If you use a cookie sheet or pan, McLean said she uses parchment paper for easy removal. Hotter is better.
“If you can get your oven to 450 degrees, you can get a nice, crispy crust, and that can prevent the center from becoming too soggy,” she said. 
 
On the grill
Cooking on the grill gives pizza that charred or smoky taste.
Toland uses an outdoor pizza oven (called Uuni, created with the help of a Kickstarter campaign, which cooks pizza super fast and heats up to 840 degrees, according to the website), on which he likes to make a classic margherita pizza.
“We’ve tried barbecue chicken pizzas [on the grill] … and for whatever reason, it doesn’t pop the same way,” Toland said. “The best way on the grill, we found, is to just make little flatbreads, like the kind you would get at any restaurant. Make a strip of dough, put it on the grill, cook it halfway — then take it off, put toppings on and grill the rest of the way.”
If you’re short of fancy grill gadgets, McLean said you can do just fine with a grill-top pizza pan that allows air to come through without sticking to grates. She’s even put pizza right on the grill itself, though very carefully and after excess olive oil spray. If you’re wary, this may be a good time to pull out the already-cooked crust, which will ensure there’s no seepage.
 
Electric pizza
McLean’s newest pizza toy is the Breville Crispy Crust Maker, which looks like a fat waffle maker from the outside and cooks pizzas in three minutes.
It’s not cheap and is kind of hard to store because it’s big, but in McLean’s opinion, it’s worth it, enabling better temperature control than her at-home oven. Its speed also means her family can make their own individual pies with little time and effort.
“It gives fast food a new name,” she said. “We do a make-your-own pizza night at home. I prep the pizza dough, lay it on the parchment paper — people get their own toppings, and boom. It’s done.”
 
Other ways to get your fix
Traditionally it’s Greek pizza that’s made on the stove, but you can make your own that way if you’re wary of grilling and pizza stone doodads, or even if you’re in a pinch. McLean makes her own Mexican pizza in a pan using tortilla bread as a base, salsa as sauce and taco ingredients as toppings, or just whatever’s left in the fridge: grilled chicken, pulled pork, beans, cheese, jalapeno peppers, guac, sour cream, etc.

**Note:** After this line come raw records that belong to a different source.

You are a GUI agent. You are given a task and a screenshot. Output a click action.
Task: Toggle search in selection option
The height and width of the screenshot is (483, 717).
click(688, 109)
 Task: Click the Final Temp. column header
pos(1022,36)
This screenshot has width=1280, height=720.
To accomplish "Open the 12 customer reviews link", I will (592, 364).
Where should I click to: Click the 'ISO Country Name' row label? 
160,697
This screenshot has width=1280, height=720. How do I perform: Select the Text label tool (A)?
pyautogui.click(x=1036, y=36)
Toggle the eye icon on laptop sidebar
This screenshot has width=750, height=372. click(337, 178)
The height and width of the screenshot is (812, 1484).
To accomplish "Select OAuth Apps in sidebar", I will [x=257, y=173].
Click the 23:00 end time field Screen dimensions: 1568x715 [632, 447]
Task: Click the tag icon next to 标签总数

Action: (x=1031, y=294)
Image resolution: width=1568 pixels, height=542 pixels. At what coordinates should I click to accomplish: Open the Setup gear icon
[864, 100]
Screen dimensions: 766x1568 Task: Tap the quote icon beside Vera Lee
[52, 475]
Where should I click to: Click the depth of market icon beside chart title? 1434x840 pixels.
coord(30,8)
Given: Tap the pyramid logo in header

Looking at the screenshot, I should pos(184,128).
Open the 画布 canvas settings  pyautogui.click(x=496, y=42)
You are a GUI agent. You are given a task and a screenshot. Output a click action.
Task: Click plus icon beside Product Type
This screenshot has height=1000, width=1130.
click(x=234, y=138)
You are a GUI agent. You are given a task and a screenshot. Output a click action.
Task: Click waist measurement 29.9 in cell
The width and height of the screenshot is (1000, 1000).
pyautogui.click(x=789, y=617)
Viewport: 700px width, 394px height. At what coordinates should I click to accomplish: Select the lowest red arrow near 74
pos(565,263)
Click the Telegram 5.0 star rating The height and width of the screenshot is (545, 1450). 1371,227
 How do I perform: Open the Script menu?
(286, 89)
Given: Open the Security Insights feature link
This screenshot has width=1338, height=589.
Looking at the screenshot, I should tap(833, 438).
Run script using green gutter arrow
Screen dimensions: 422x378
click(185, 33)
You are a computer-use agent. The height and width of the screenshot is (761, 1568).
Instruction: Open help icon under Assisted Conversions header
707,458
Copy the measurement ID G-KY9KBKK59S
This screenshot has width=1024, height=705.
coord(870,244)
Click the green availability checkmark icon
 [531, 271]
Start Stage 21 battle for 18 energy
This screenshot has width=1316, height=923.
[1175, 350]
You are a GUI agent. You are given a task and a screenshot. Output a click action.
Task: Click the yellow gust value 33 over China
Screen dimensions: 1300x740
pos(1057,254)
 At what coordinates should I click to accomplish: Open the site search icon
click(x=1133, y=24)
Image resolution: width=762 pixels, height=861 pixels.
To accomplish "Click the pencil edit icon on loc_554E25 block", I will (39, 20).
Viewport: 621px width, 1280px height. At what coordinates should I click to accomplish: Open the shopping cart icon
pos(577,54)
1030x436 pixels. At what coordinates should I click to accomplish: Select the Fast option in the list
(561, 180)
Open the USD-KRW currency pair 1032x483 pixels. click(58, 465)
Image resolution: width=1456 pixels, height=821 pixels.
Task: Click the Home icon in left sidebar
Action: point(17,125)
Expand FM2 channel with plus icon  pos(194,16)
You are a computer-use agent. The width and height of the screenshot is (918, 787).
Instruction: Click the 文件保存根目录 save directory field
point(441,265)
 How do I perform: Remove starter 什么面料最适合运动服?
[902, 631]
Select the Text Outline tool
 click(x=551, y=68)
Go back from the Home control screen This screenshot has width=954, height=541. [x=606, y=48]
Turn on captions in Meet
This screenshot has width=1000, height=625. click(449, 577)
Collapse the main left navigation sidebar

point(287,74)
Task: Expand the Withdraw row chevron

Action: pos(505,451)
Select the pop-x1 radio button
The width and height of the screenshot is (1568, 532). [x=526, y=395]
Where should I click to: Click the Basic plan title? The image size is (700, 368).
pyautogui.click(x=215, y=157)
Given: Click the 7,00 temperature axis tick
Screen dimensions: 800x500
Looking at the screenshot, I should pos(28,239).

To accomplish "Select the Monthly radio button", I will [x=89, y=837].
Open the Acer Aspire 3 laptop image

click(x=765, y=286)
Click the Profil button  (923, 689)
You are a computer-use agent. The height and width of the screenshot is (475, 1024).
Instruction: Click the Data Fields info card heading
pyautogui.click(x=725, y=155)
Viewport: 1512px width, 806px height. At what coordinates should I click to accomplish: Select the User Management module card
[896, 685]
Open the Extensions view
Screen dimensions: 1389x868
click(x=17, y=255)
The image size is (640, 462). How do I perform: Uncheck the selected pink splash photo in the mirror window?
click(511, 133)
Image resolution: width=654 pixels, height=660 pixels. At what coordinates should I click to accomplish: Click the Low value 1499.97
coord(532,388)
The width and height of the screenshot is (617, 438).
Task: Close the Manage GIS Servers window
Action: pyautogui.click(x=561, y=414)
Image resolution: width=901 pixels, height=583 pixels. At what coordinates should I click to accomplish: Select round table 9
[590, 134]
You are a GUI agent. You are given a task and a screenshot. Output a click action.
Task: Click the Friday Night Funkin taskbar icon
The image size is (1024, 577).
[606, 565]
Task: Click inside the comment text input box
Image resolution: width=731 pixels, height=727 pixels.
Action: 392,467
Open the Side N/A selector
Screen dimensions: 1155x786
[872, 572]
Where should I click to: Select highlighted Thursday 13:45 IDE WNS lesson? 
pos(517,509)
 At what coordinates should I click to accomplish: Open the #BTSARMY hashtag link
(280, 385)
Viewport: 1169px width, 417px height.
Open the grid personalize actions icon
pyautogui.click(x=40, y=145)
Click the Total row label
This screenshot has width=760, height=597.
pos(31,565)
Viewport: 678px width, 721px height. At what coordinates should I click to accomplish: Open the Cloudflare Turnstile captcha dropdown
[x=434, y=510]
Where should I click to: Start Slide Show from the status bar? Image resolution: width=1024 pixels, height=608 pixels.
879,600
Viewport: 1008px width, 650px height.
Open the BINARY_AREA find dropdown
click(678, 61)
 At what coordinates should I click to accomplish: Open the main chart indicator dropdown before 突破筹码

“It’s really quick. I take the tortilla, spray the pan with Pam, put it on the stovetop, and when it gets warm and crispy, I put the ingredients on top,” McLean said.
Then there’s the trusty-old English Muffin pizza, which is especially fun for kids.
“That way, you can get the kids involved, scooping out the ready-made sauce and putting on sliced pepperonis and any other toppings and cheese before baking it in the oven,” McLean said. (Or, if you prefer, toaster oven.)
Other ideas, courtesy of McLean: use a half pita and give your pizza an Indian feel with curried vegetables and thai peanut sauce. Or, on the sweeter side, go for dessert pizza; she once made one with brownie batter crust, fresh fruit and drizzled chocolate on top. Other favorite dessert pizza toppings include pumpkin, honey, maple syrup, peanut butter, hazelnut spread, cinnamon, brown sugar, pecans, chocolate, whipped cream, marshmallows.
It’s all about research, trial and error.
“Pizza is a great comfort food. It’s easy to eat, and again, because it’s so versatile — you can have so many different bases with so many different combinations of toppings,” McLean said.